Medio Oriente e Africa: nuove consapevolezze e opportunità
In Medio Oriente e Africa, il mercato valeva circa 760 milioni di dollari nel 2023 e punta a superare 1,1 miliardi entro il 2030. A spingere c’è un mix di fattori:
- Gioielli personalizzati – Le boutique di Dubai Design District propongono “experience rooms” dove il cliente sceglie su tablet caratura, taglio e montatura.
- Normative più severe – Emirati e Arabia Saudita stanno varando standard ESG per il settore gioielleria, premiando chi traccia la filiera e riduce le emissioni.
- Tecnologia locale – Alcuni laboratori, soprattutto in Sudafrica, sperimentano l’uso di energia solare concentrata per alimentare i reattori CVD, riducendo i costi operativi e l’impatto ambientale.
Le incognite geopolitiche
La regione resta però sensibile a embargo, conflitti e carenza di infrastrutture logistiche. Un blocco al canale di Suez, per esempio, può ritardare di settimane l’arrivo di semilavorati in Europa, con ripercussioni sui prezzi. Gli investitori, di conseguenza, chiedono garanzie assicurative più alte e ciò si riflette sui margini di molte startup locali.
Concorrenza serrata
Giganti come De Beers (con il marchio Lightbox), IIa Technologies di Singapore, Brilliant Earth, WD Lab Grown Diamonds, Alrosa e Swarovski non restano a guardare. Investono in R&S su tagli brevettati, stringono joint venture con retailer asiatici e lanciano collezioni “bridal” dedicate al segmento medio‑alto del mercato. L’idea è presidiare ogni fascia di prezzo per evitare che i nuovi player si ritaglino nicchie troppo profittevoli.
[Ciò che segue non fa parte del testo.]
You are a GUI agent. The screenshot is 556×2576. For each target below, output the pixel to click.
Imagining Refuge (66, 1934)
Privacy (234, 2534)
Diamanti naturali e artificiali: coesistenza possibile
I produttori di diamanti estratti sperimentano una fase di rallentamento, ma non è una guerra a somma zero. Secondo gli analisti di Madestones, colosso europeo del settore lab‑grown, esiste un pubblico che continua a desiderare il fascino “millenario” del diamante minerale e un altro più sensibile a etica e costo. Offrire entrambi, con trasparenza sulle origini e certificati comparabili, è la chiave per fidelizzare clienti diversi senza cannibalizzarsi.
Non a caso alcune gioiellerie di fascia alta espongono in vetrina la doppia linea: diamanti naturali con certificazione GIA accanto alle versioni artificiali con identico taglio ma prezzo inferiore. Il messaggio è chiaro: la scelta è tua, noi garantiamo qualità e garanzie in entrambi i casi.
Il futuro? Brilla di opportunità
Se la traiettoria di crescita resterà quella attuale, i diamanti artificiali diventeranno presto un benchmark non solo per chi compra un anello, ma anche per l’industria high‑tech e per i mercati finanziari che cercano nuovi asset “responsabili”. Chi saprà coniugare ricerca scientifica, narrazione di marca e logistica resiliente potrà trasformare la sfida in un vantaggio competitivo duraturo.